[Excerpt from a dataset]
══════

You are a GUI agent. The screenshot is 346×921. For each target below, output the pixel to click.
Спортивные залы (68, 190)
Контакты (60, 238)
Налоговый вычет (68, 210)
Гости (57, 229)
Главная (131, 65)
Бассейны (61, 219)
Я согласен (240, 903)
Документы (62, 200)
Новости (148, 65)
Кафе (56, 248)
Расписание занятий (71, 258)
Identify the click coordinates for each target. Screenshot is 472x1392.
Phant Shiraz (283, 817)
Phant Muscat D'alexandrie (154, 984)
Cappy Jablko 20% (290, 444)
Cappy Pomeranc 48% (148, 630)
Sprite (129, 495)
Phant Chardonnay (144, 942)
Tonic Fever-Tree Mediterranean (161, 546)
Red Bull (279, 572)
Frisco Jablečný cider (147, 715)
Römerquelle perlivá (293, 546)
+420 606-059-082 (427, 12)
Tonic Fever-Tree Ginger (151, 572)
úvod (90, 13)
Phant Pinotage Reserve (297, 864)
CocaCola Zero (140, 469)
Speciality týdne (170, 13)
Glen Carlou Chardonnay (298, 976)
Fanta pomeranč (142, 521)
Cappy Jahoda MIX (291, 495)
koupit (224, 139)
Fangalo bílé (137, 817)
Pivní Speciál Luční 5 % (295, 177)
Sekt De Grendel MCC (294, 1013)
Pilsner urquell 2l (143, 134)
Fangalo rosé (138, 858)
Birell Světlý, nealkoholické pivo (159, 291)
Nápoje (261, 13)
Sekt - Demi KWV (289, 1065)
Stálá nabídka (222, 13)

══════

DIRECTIONS: Update the rows starting at the one containing "Identify the click" and ending at the last row, changing "Cappy" to "Relax" and leaving everything else the same.

SOLUTION:
Identify the click coordinates for each target. Screenshot is 472x1392.
Phant Shiraz (283, 817)
Phant Muscat D'alexandrie (154, 984)
Relax Jablko 20% (290, 444)
Relax Pomeranc 48% (148, 630)
Sprite (129, 495)
Phant Chardonnay (144, 942)
Tonic Fever-Tree Mediterranean (161, 546)
Red Bull (279, 572)
Frisco Jablečný cider (147, 715)
Römerquelle perlivá (293, 546)
+420 606-059-082 (427, 12)
Tonic Fever-Tree Ginger (151, 572)
úvod (90, 13)
Phant Pinotage Reserve (297, 864)
CocaCola Zero (140, 469)
Speciality týdne (170, 13)
Glen Carlou Chardonnay (298, 976)
Fanta pomeranč (142, 521)
Relax Jahoda MIX (291, 495)
koupit (224, 139)
Fangalo bílé (137, 817)
Pivní Speciál Luční 5 % (295, 177)
Sekt De Grendel MCC (294, 1013)
Pilsner urquell 2l (143, 134)
Fangalo rosé (138, 858)
Birell Světlý, nealkoholické pivo (159, 291)
Nápoje (261, 13)
Sekt - Demi KWV (289, 1065)
Stálá nabídka (222, 13)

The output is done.